Il libero accesso alla Striscia di Gaza è attualmente il più grave problema per gli operatori umanitari: lo denuncia Toni Frisch, il capo della delegazione della Direzione dello sviluppo e della cooperazione (DSC) al termine di una viaggio nella regione. Gli aiuti elvetici arrivano a destinazione, ma molti altri sono bloccati.

Raggiunto telefonicamente nella Valle del Giordano, il direttore supplente della DSC spiega a swissinfo la difficoltà che si prova a capire il senso dell’ampiezza dei danni collaterali della recente offensiva militare israeliana.

Lo Stato ebraico è accusato di avere sferrato un attacco sproporzionato: nei 22 giorni di conflitto sono state uccise dalle 1’200 alle 1’300 persone. Oltre alle migliaia di vittime, fra morti e feriti, i bombardamenti hanno devastato la regione.

Israele replica che la causa di ciò è Hamas, i cui attivisti si sono trincerati in scuole, istituzioni e moschee, utilizzando la popolazione civile come scudi.

Il movimento radicale islamico a sua volta accusa al Fatah di spionaggio e congiura con Israele. Secondo Hamas, agenti del movimento moderato palestinese avrebbero spiato i rivali radicali e trasmesso indicazioni all’intelligence dello Stato ebraico, che si sarebbero tradotti nell’individuazione di obiettivi, grazie anche a mappe di Google Earth.

swissinfo: Può descrivere cosa ha visto a Gaza?

Toni Frisch: Non sono stato sorpreso da quello che ho visto. Sono stato attivo nella cooperazione umanitaria per 30 anni. Ho visto moltissimi disastri e crisi e naturalmente i danni che hanno provocato. Ci sono stati morti e feriti.
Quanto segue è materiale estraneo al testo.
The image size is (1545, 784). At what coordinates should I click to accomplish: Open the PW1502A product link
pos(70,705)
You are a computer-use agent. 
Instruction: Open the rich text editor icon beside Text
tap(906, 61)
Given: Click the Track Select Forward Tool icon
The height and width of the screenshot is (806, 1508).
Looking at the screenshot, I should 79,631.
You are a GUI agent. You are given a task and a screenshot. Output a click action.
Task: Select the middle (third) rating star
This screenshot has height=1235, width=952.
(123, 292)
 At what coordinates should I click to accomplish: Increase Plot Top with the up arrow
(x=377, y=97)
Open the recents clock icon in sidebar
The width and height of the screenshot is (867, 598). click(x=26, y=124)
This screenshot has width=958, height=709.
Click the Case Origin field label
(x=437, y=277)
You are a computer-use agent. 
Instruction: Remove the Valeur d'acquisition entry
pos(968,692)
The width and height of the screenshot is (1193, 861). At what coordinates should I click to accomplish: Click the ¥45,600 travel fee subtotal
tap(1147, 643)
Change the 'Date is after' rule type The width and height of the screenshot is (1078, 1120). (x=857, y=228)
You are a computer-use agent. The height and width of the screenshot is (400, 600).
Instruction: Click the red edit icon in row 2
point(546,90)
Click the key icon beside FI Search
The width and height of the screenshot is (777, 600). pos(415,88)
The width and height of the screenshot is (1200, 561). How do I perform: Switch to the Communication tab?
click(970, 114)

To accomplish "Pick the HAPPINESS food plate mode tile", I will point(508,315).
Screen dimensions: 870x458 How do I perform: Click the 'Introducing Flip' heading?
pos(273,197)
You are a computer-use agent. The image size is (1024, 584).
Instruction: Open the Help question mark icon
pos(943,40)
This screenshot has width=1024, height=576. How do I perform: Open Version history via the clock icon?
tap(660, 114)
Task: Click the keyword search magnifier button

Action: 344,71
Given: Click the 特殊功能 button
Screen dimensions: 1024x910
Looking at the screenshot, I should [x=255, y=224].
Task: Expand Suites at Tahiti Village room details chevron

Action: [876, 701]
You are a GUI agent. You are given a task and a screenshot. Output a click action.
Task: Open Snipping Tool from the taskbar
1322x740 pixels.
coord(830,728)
È veramente drammatico. Ma, tutto sommato, non mi ha stupito vedere la realtà con i miei occhi, dopo quanto avevo ascoltato e letto e dopo essere stato informato dalla nostra equipe.

swissinfo: Cosa l’ha colpita di più?

T.F.: La gente capisce che ci sono stati attacchi e bombardamenti, ma non che siano state prese di mira scuole e persino ospedali, che siano stati uccisi così tanti civili. È difficile comprendere che siano state colpite tenute agricole e fattorie.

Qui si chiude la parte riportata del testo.